Proteomic analysis reveals that apolipoprotein A1 levels are decreased in patients with Budd-Chiari syndrome
Background & Aims: Budd-Chiari syndrome (BCS) is a rare vascular liver disorder caused by thrombosis of the hepatic veins. In some patients, no known thrombophilic factor can be identified. This study aimed to identify novel factors that might play a role in thrombosis in BCS-patients by using a proteomic approach. Methods: The abundance of plasma clot-bound proteins was compared between nine BCS-patients and nine controls by using two-dimensional difference gel electrophoresis.
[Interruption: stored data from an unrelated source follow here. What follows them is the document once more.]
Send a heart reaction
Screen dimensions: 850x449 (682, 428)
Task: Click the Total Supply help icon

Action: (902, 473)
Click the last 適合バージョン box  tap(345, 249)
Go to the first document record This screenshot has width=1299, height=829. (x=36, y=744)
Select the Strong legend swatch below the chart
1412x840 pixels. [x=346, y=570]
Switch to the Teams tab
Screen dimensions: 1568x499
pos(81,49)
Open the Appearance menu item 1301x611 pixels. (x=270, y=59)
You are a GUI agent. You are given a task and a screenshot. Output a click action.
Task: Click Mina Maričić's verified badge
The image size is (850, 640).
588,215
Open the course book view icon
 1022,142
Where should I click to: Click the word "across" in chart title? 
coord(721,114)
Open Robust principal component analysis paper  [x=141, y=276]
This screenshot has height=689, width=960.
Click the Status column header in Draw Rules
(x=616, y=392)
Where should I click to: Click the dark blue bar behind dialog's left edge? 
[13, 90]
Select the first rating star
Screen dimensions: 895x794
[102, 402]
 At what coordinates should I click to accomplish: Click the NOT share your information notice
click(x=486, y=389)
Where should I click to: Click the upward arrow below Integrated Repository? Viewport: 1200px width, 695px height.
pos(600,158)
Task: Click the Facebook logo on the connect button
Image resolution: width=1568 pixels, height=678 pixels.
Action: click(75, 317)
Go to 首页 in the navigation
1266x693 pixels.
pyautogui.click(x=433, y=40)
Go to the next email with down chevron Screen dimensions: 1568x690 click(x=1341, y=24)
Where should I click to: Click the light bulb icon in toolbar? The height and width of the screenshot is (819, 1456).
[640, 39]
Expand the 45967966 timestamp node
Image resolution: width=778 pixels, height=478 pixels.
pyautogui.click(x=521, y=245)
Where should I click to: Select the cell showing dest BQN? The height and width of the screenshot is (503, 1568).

The protein with the most significant decrease in patients was identified by mass spectrometry. Plasma levels of this protein were measured and the results were validated in a large cohort of BCS-patients. Results: A total of 26 protein spots significantly differed (p <0.001). The spot that decreased with the highest statistical significance in patients was identified by mass spectrometry as apolipoprotein A1 (apo A1). The mean level of apo A1 in the plasma of these BCS-patients (0.74 g/L) was also significantly lower than in controls (1.45 g/L, p = 0.002). This finding was validated in a large cohort of 101 BCS-patients and 101 controls (0.97 g/L vs. 1.32 g/L, p <0.0001). There was no major correlation between plasma levels of apo A1 and various liver function tests. Conclusions: BCS-patients show decreased clot-bound protein abundance and plasma levels of apo A1. Decreased levels of apo A1 may play a role in the etiology of thrombosis in BCS-patients and possibly in other patients with venous thrombosis.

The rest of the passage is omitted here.